I daresay that, were he still with us, my father would be appalled at the way McCain and his supporters are using McCain's POW experience in the campaign. If there are any small earthquakes centered anywhere around the far northwestern corner of San Fernando Valley in the next little while, that'll be my dad, rolling over in his grave.
But, my dad isn't here to protest the rhetoric coming out of McCain's campaign. So I feel obligated to do it for him.
Mr. McCain, cut it out. The use you are putting to that admittedly horrific experience as a POW which you endured in Vietnam is offensive. You are not entitled to do or say whatever you want, and get away with it without any criticism or questioning, just because you were a POW. You are not ordained from above to be President just because you went through that.
Why should you be entitled to be President of the United States just because you went through that?

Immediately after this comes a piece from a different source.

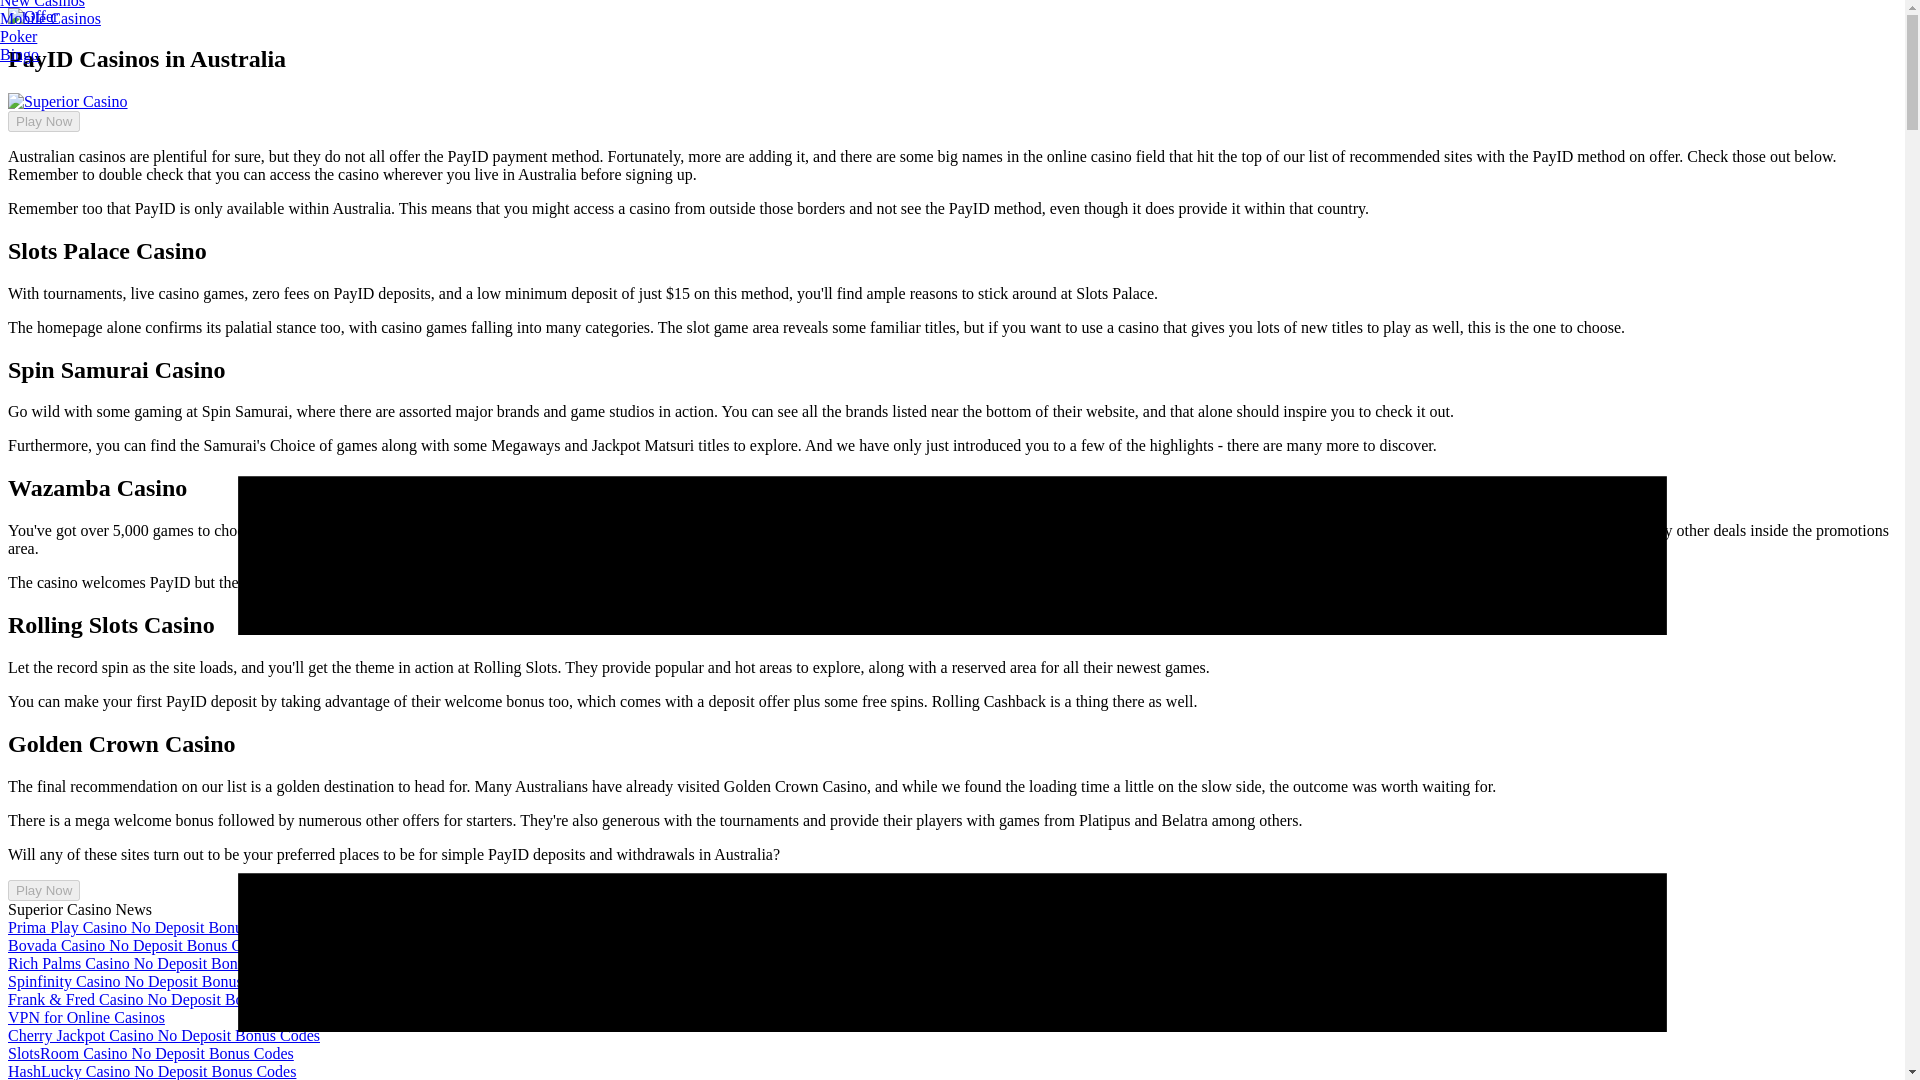 The width and height of the screenshot is (1920, 1080). What do you see at coordinates (140, 945) in the screenshot?
I see `Bovada Casino No Deposit Bonus Codes` at bounding box center [140, 945].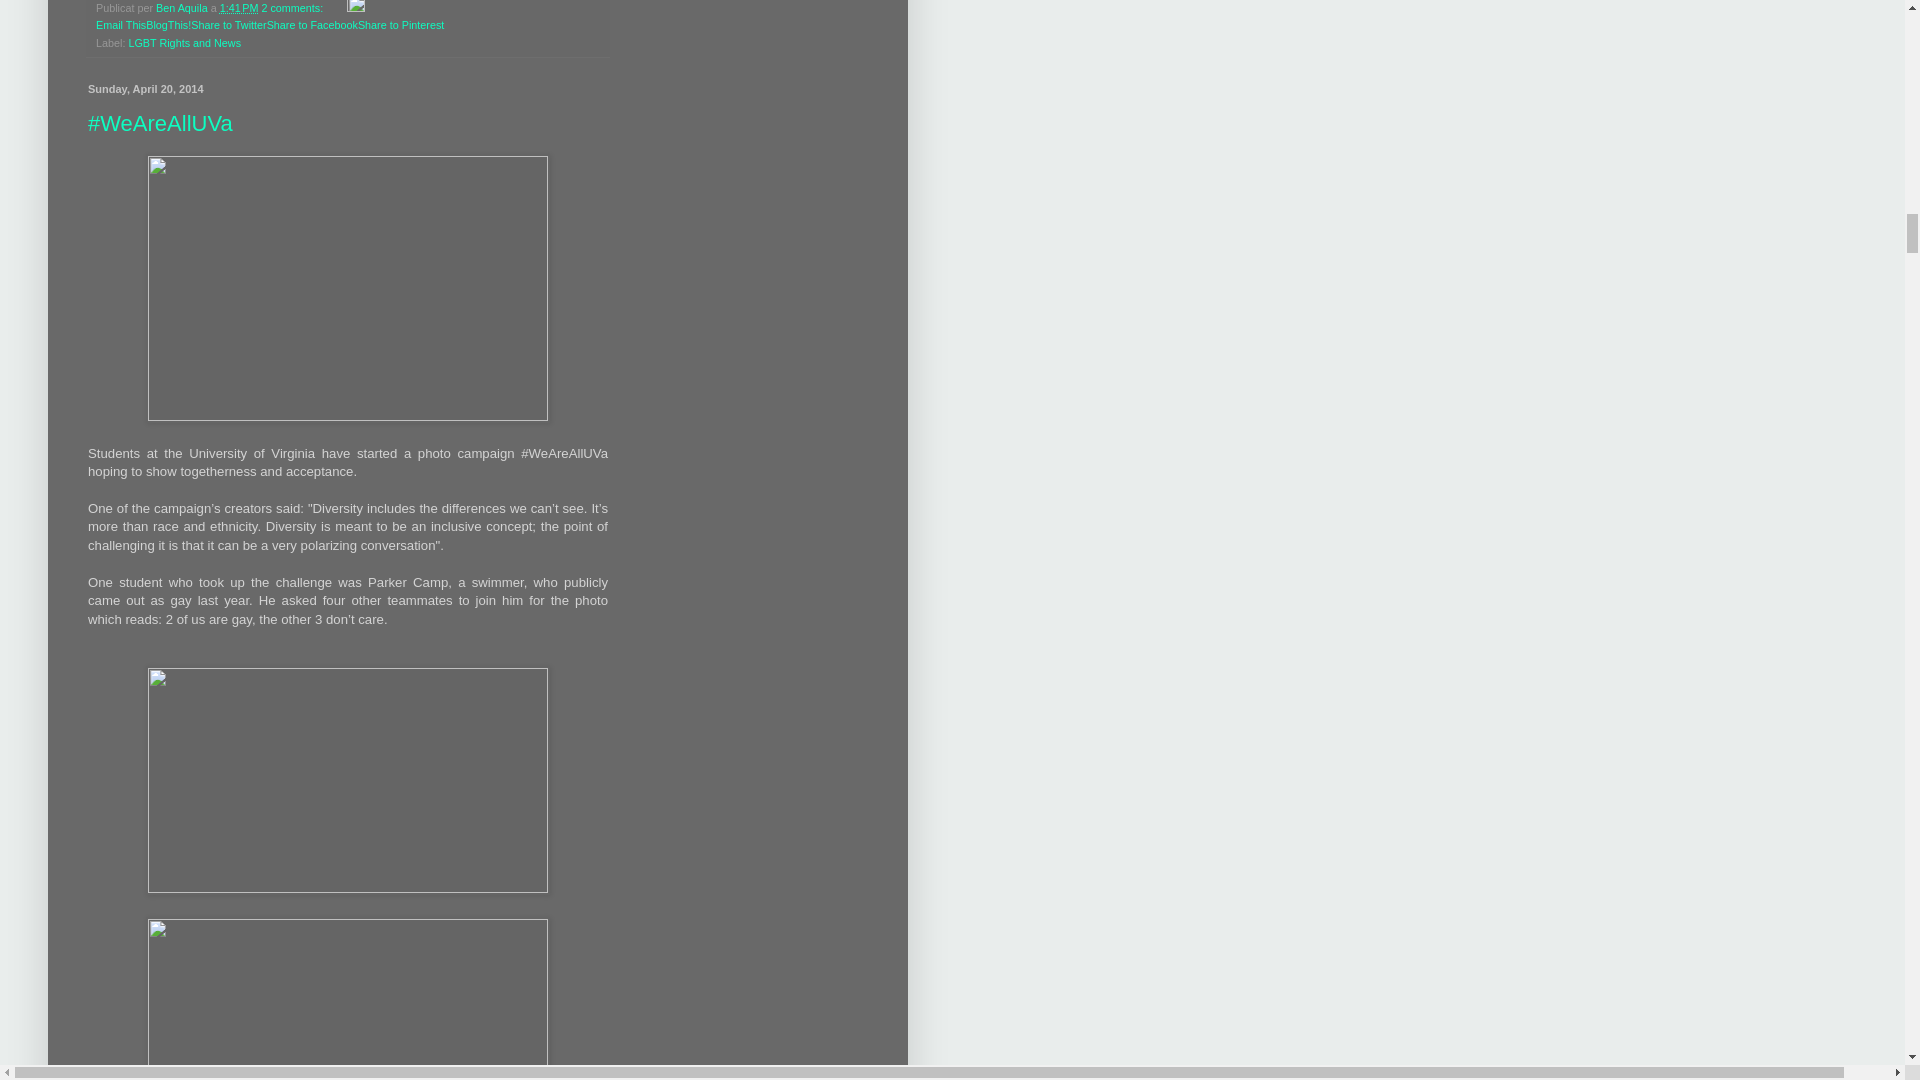 This screenshot has height=1080, width=1920. What do you see at coordinates (120, 25) in the screenshot?
I see `Email This` at bounding box center [120, 25].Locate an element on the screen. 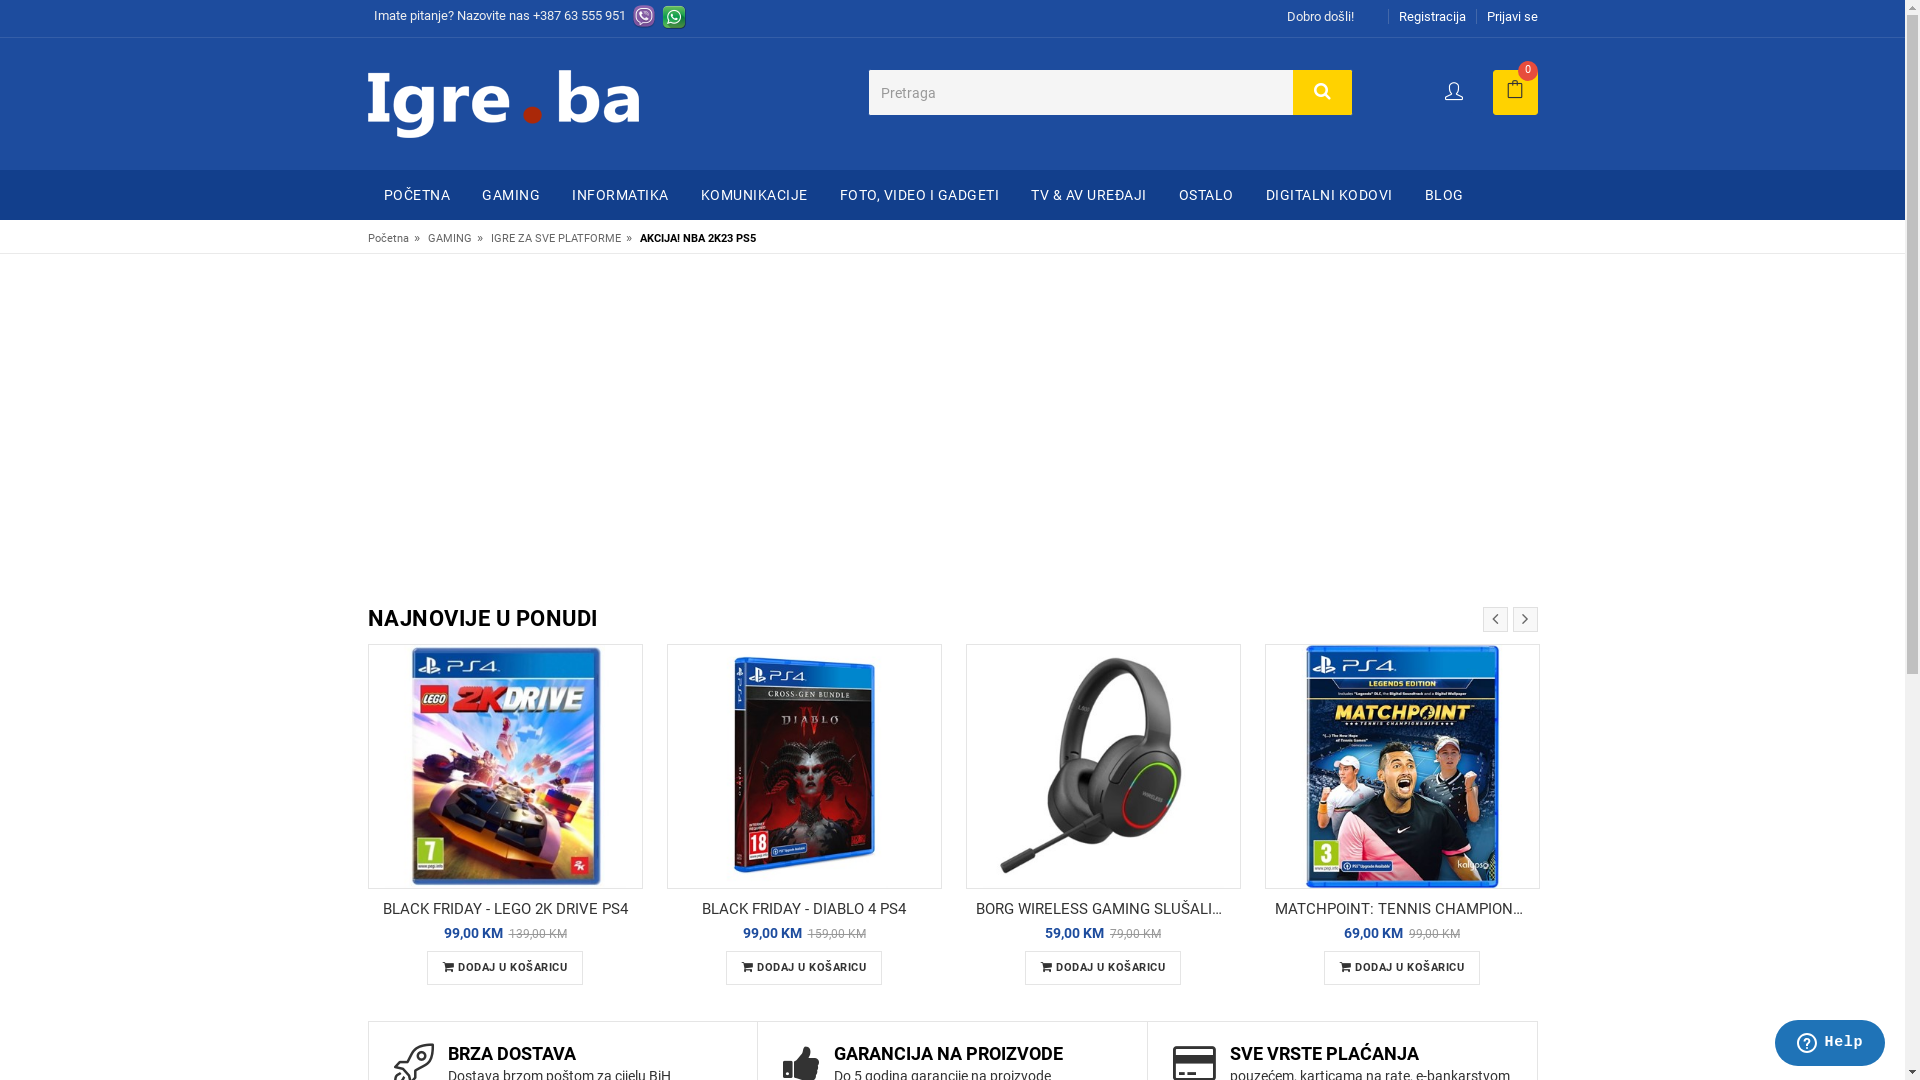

You know what my father got out of being a POW? Some shrapnel in his leg, and a Purple Heart in consequence. A grave marker. And a certificate signed by President Carter, who was in the White House when my dad passed. Or, anyway, a certificate signed by a machine in place of the then-President.
Well, my dad never wanted to be President. But even if he had wanted that, he couldn't ever have even been president because he was a naturalized rather than natural-born citizen. But he went and fought for his adopted country anyway, and never asked for anything in return. Not even to be treated with kid gloves because of his experience during the war.